Collected data:
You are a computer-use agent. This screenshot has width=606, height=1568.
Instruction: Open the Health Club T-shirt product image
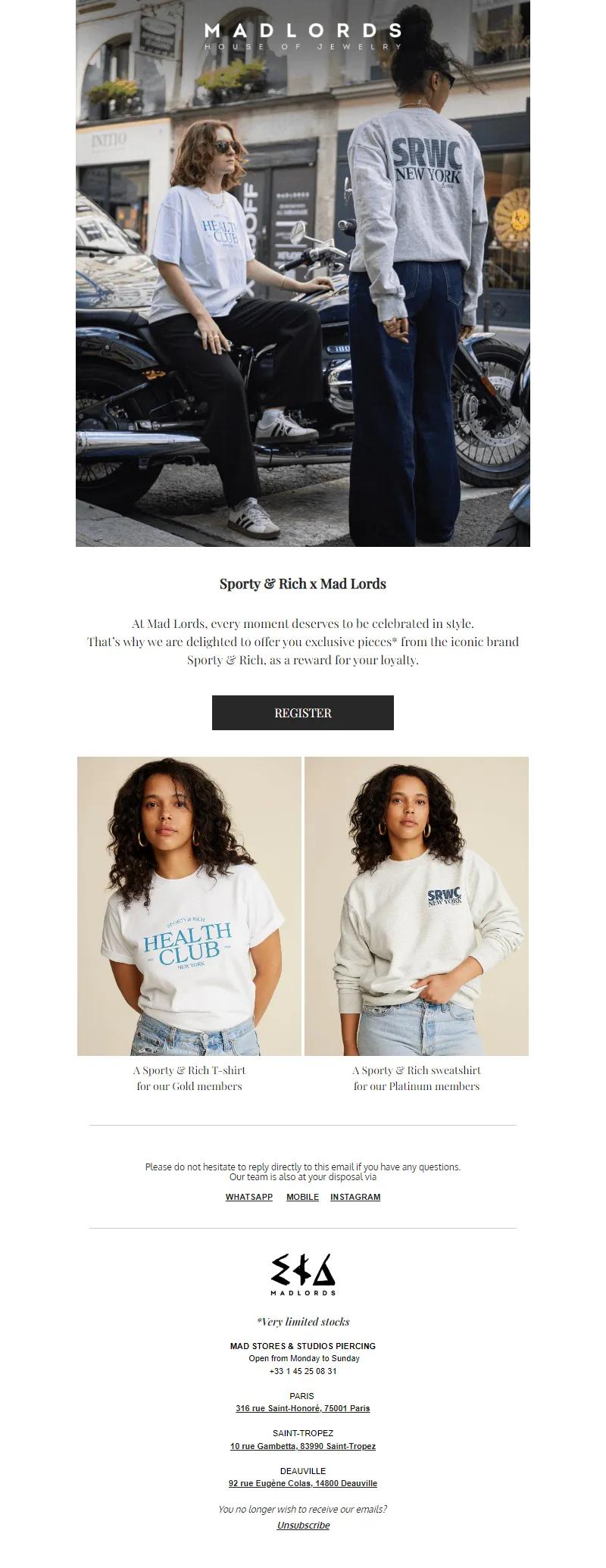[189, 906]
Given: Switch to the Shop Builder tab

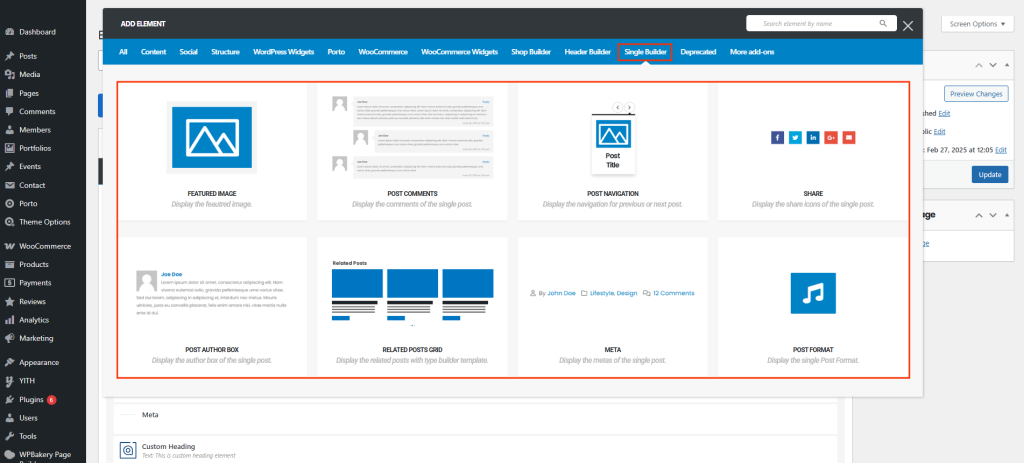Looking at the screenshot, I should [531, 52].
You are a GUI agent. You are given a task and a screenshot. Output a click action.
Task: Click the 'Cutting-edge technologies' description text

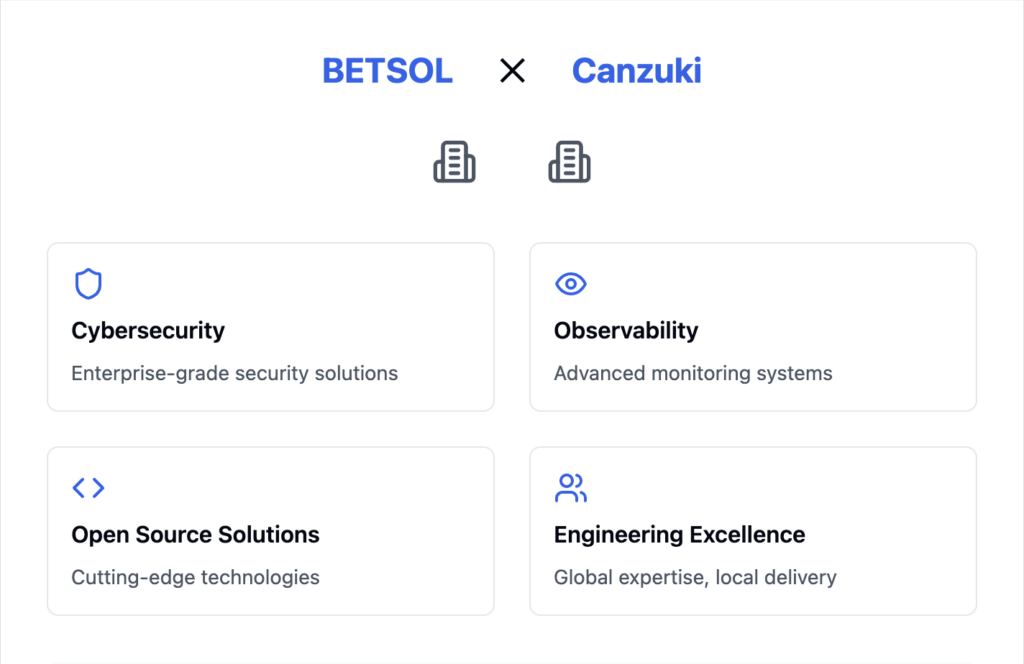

▶ **PROBLEM STATEMENT**
Retype every entry above exactly and, please, skip the pictures.

▶ **EXERCISE RESPONSE**
You are a computer-use agent. This screenshot has width=606, height=1568.
Instruction: Open the Health Club T-shirt product image
[189, 906]
Given: Switch to the Shop Builder tab

Looking at the screenshot, I should [531, 52].
You are a GUI agent. You are given a task and a screenshot. Output a click action.
Task: Click the 'Cutting-edge technologies' description text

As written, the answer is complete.